And since not all patients develop recurring contractures, there may be other factors at play here. Further research is needed to determine predictive factors (e.g., who is most likely to develop contractures again, who will get stiff with splinting) that can then be used to identify patients who should be splinted after surgery (and for how long).

I’m going to have surgery to remove tight cords in my palm from Dupuytren disease. The surgery is covered by insurance but the hand therapy and splinting afterwards is not. Can I get along without these treatments?

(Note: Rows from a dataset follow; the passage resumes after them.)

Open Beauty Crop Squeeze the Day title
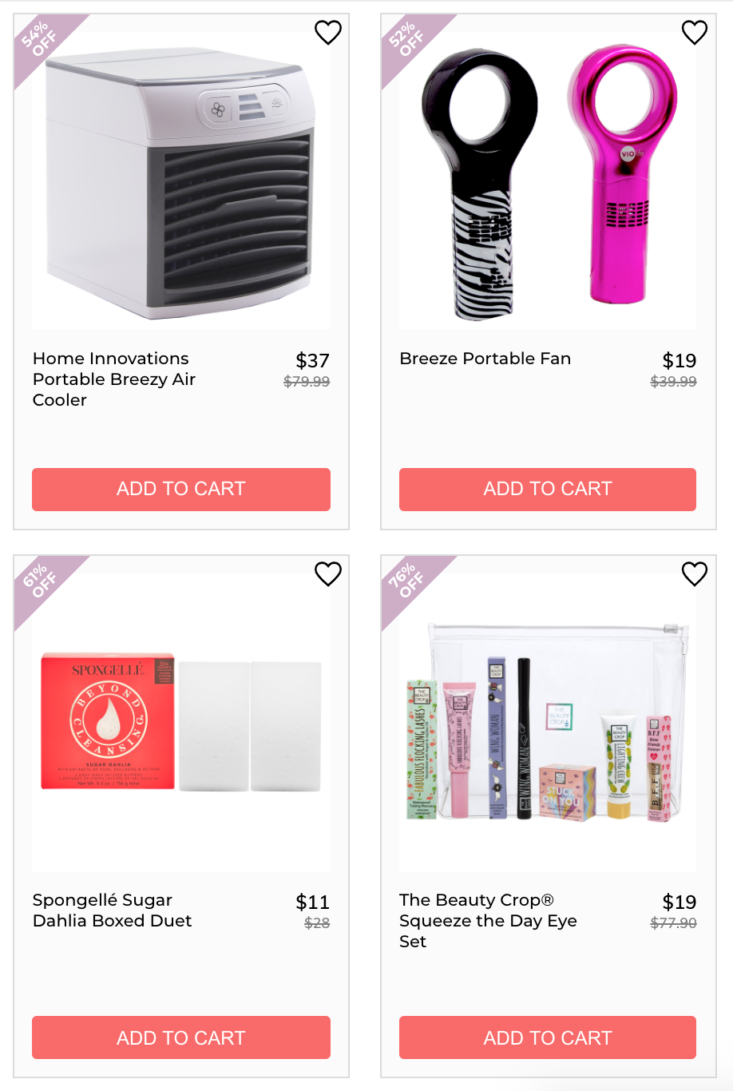 pos(488,921)
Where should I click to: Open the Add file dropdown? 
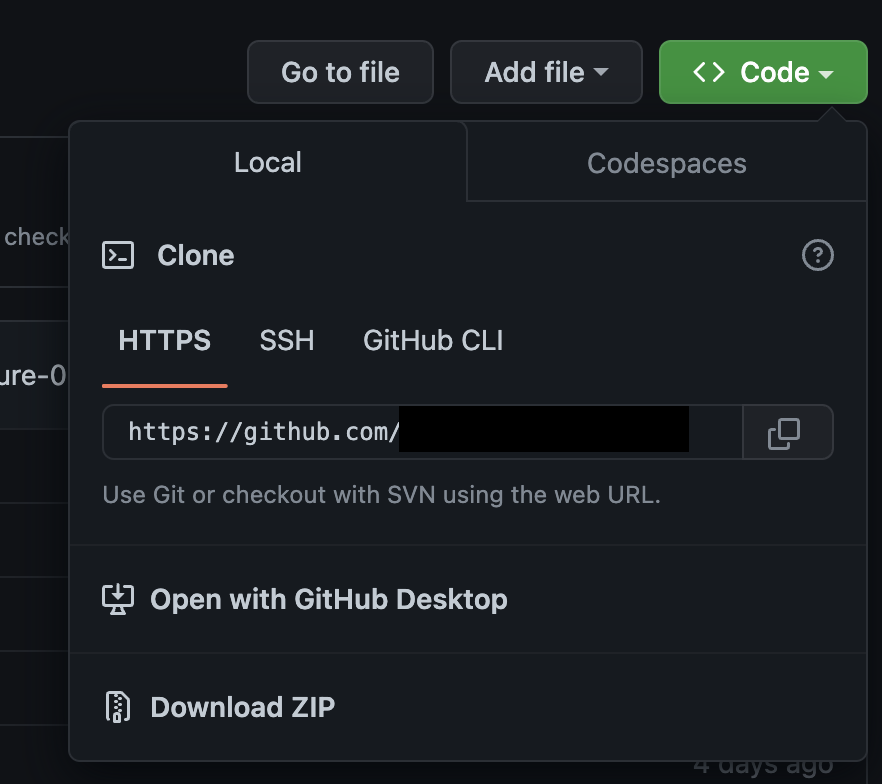546,71
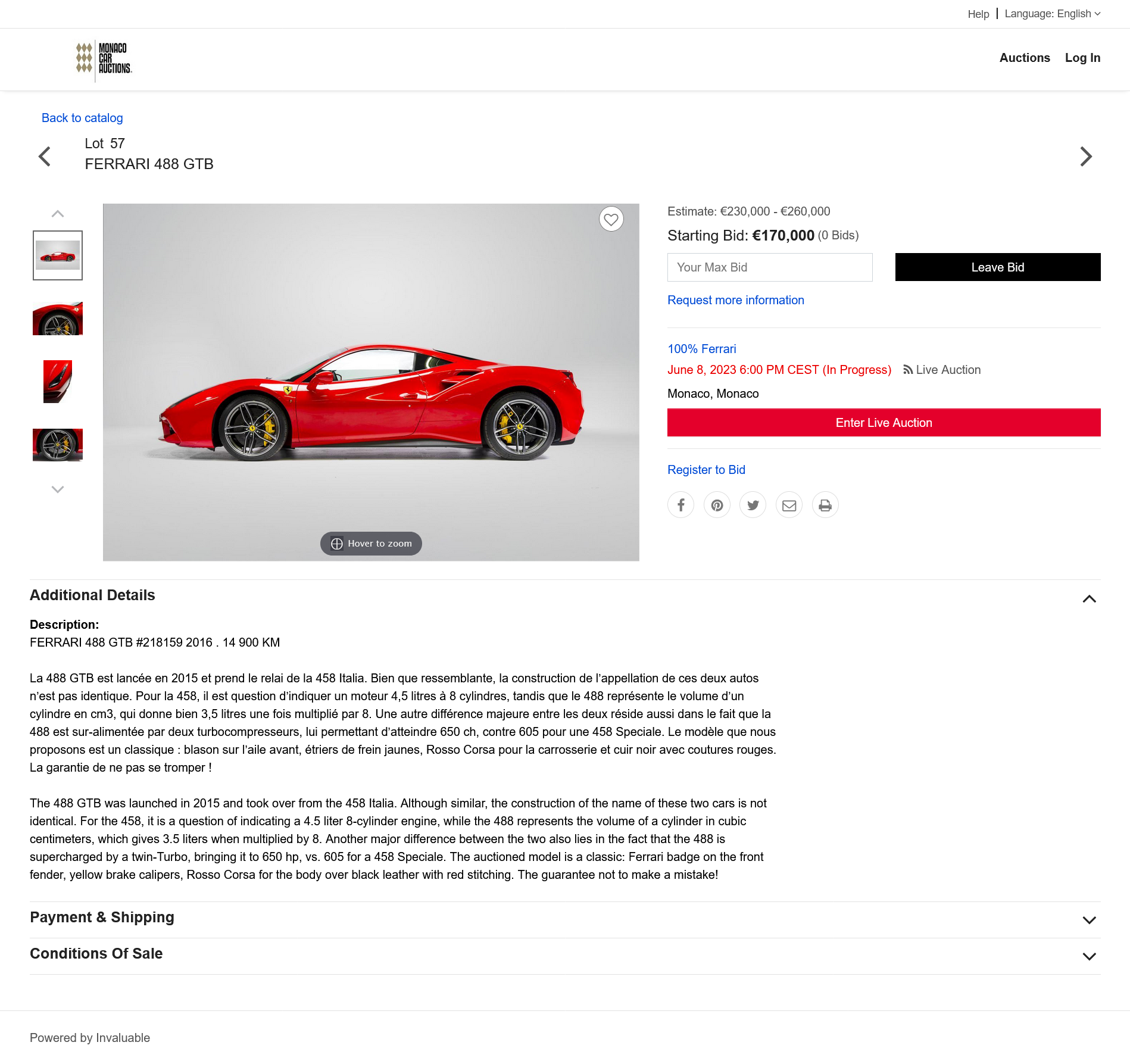Open the Log In menu item
The image size is (1130, 1064).
(x=1082, y=58)
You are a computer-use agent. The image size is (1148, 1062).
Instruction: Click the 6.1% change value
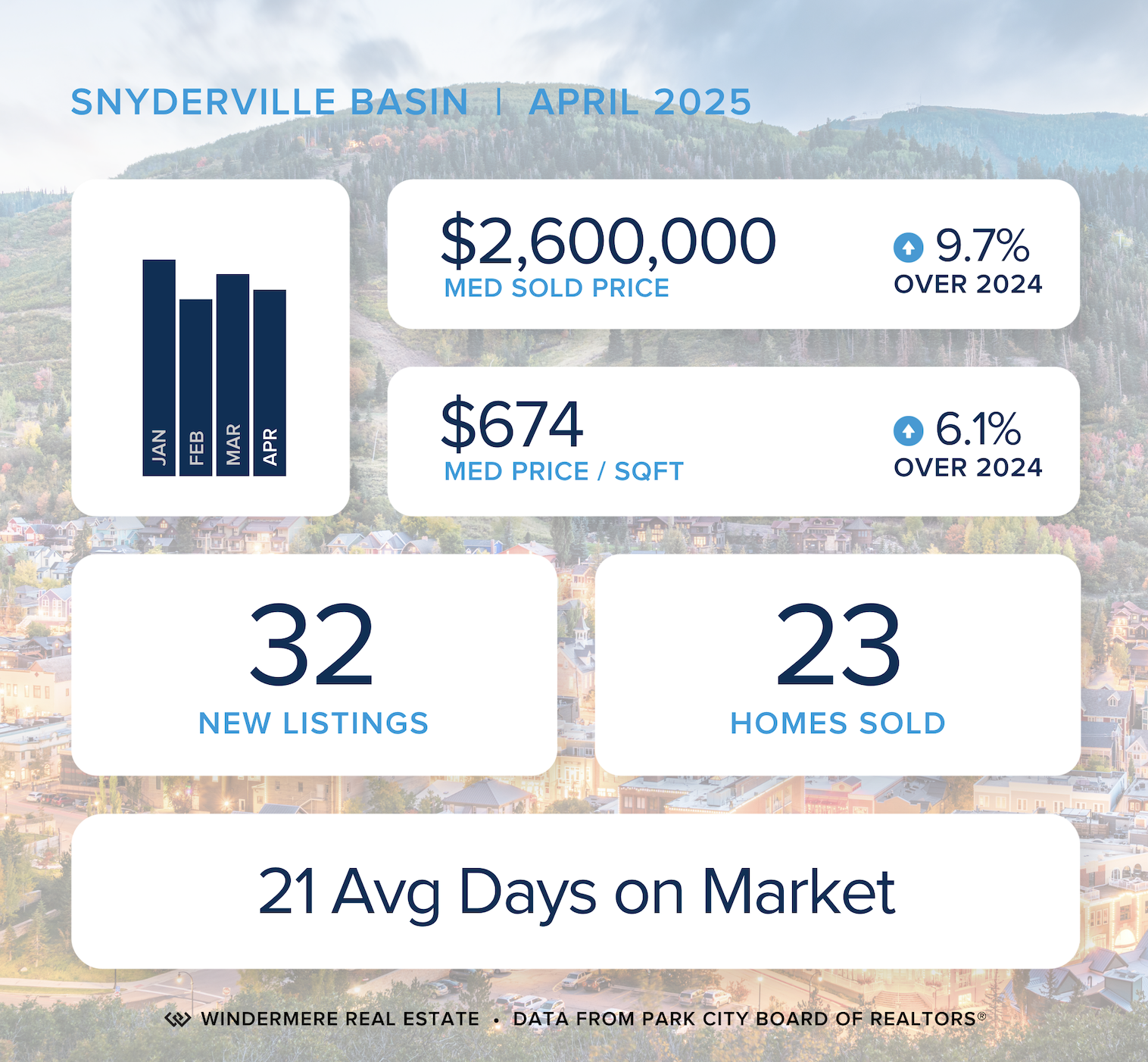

This is a good question and one that hand therapists are actively researching. With the new push for evidence-based outcomes, investigations are ongoing comparing different treatment approaches for various hand conditions including contractures caused by Dupuytren disease.

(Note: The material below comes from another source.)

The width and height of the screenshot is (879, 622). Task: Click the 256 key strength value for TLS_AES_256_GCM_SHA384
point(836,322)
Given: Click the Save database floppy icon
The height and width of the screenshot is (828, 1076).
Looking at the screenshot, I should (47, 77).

Dupuytren contracture is a fairly common disorder of the fingers. In this condition, the fascia (connective tissue) of the hand is transformed into shortened cords. The first symptom is often a thick nodule (knob) or a short cord in the palm of the hand, just below the ring finger.

More nodules form, and the tissues thicken and shorten until the finger cannot be fully straightened. This contracture is like extra scar tissue just under the skin. As the disorder progresses, finger becomes more and more bent (the contracture), which limits the motion of the finger. Dupuytren’s contracture usually affects only the ring and little finger. The contracture spreads to the joints of the finger, which can become permanently immobilized.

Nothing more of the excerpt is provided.